You did not say GT7 is as a bad as malaria hahahaha.
Nah, but I really enjoyed gt7 even though I'm not into racers. I don't think an unfair grind makes a game a nightmare, but it sure ruins the longevity of it. I think Halo Infinite is a worse scenario. My brother is a mega fan of Halo (it's how I tried Halo Infinite multiplayer) and he doesn't have it downloaded. He went back to Halo 3... a 360 game. I don't feel like going back to GT5 in my case. But yes. The future doesn't look bright for the other GaaS but since they did listened and acted quickly, I'm hopeful.
@Rural-Bandit I still have to see this slow down for cod. I will believe it when I see it. Phil and Jim lie all the time.
They tweeted today it's still coming in 2022, but GOOOOOD not seeing anything makes me anxious.
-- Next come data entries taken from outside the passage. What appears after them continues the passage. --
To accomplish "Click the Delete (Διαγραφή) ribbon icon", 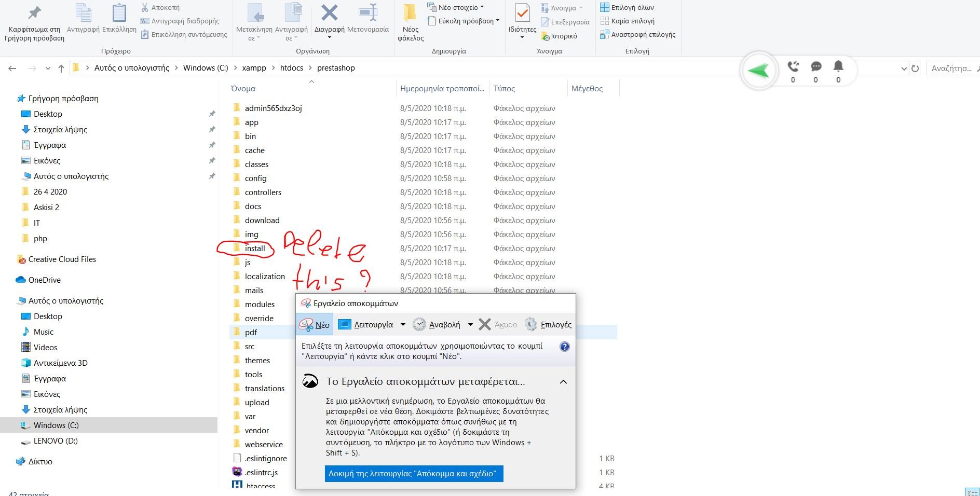I will pos(329,13).
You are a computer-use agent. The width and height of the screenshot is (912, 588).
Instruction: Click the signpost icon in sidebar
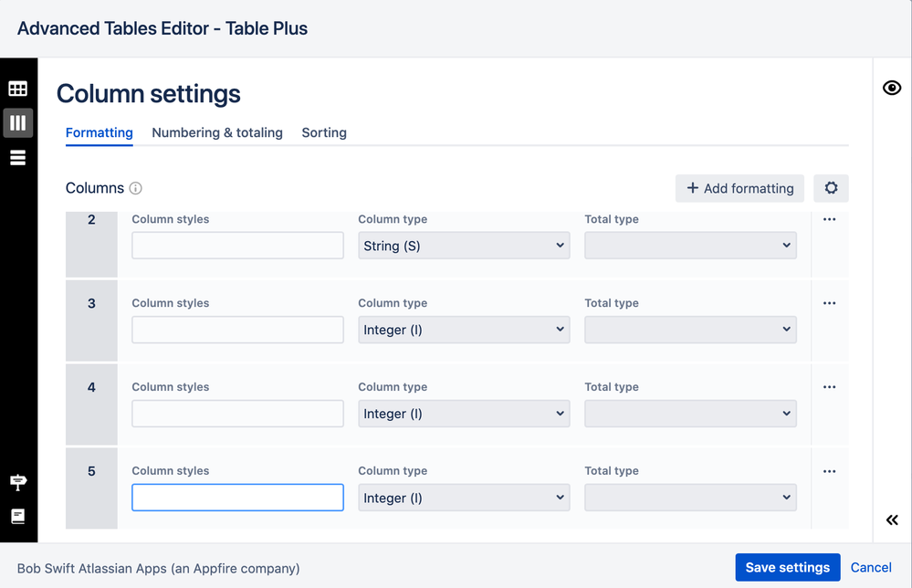18,482
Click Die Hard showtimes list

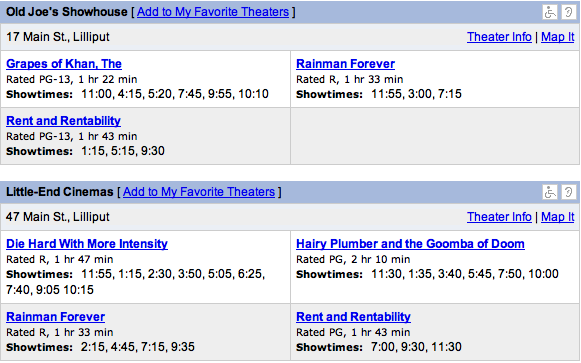(x=136, y=282)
@Rural-Bandit Phil speaks what he wants before finding out the rest of the company wants something different, then backtracks. Jim, I'm convinced just blurts out whatever enters his mind at any given moment, fact checking be darned. My favorite is when he basically said they're not interested in pioneering with vr and will wait for someone else to make it happen, then a day or two later their hardware division announced psvr2 😂
Not Jim specifically but GoW 2021 it's hilarious even more now that we have "nothing to show" on late April 2022 😆
I'll wait for GT7 on Plus+.... Especially with the mtx it'll end up there, and I'm not dropping $70 for Clash of Cars. . That thing is a mess.
So it's Halo but that's more down to 7 years being about 3 years to short a development time and half the game still isn't released... The cat ears just add insult. It first we all thought they skipped half the game to focus on saleable iap. Then we find out there not even doing that... They just aren't finished yet...
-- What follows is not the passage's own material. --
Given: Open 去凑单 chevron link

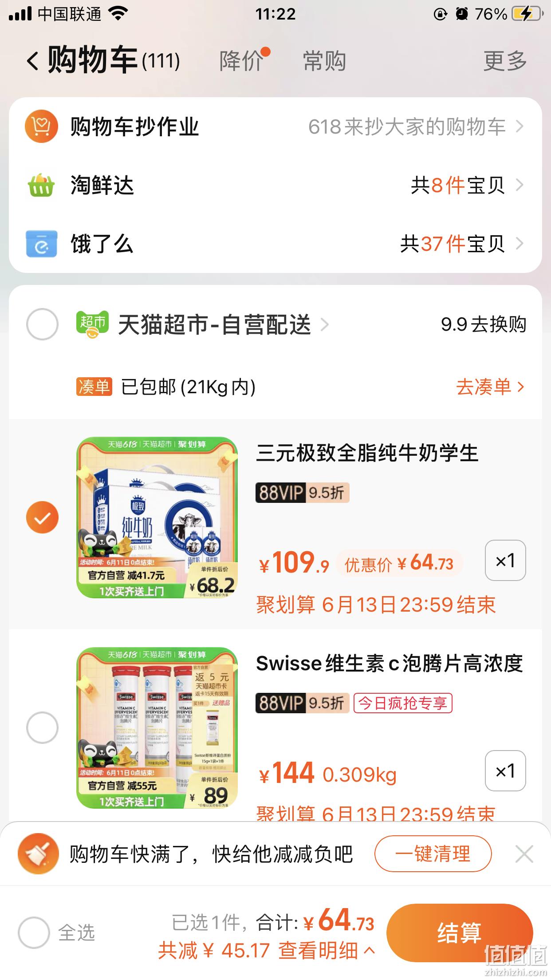Looking at the screenshot, I should pos(491,387).
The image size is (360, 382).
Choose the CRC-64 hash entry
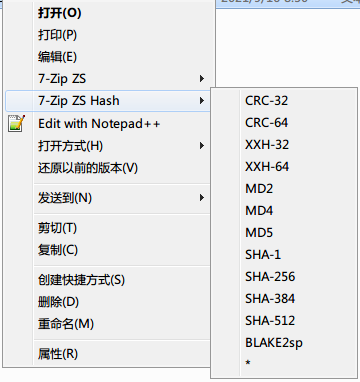(266, 123)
Sony has the current pattern of pushing to see what they can get away with and then "listening to their valued customers feedback"when it blows up. Basically the Matrick strategy.
I miss Tretton
@Rural-Bandit Hopefully cod isn't an oonga boonga game anymore.
I have to laugh at all the comment stating Phil must be worried about Game Pass because if Netflix haha.. Erm no.. and considering Sony will also be introducing adverts in its games and has a subscription model to try and compete with Game Pass, he'll be even less worried.
Netflix are missing out in about 12 billion a year due to people sharing their subscriptions. You can't do that with Game Pass, plus Netflix are thinking of introducing adverts on a cheaper tariff which is sensible. The only reason they've lost subscribers is because of the people staying at home for 2 years aren't anymore.
It's a desperate move for people to try and discredit Microsoft by comparing Game Pass to Netflix.
As for exclusivity, I really hope Microsoft do make COD Xbox exclusive, but they won't, Sony would though without blinking and everyone would be praising them as brave revolutionists for doing so, such is the stupid hypocrisy by media and Sony fans.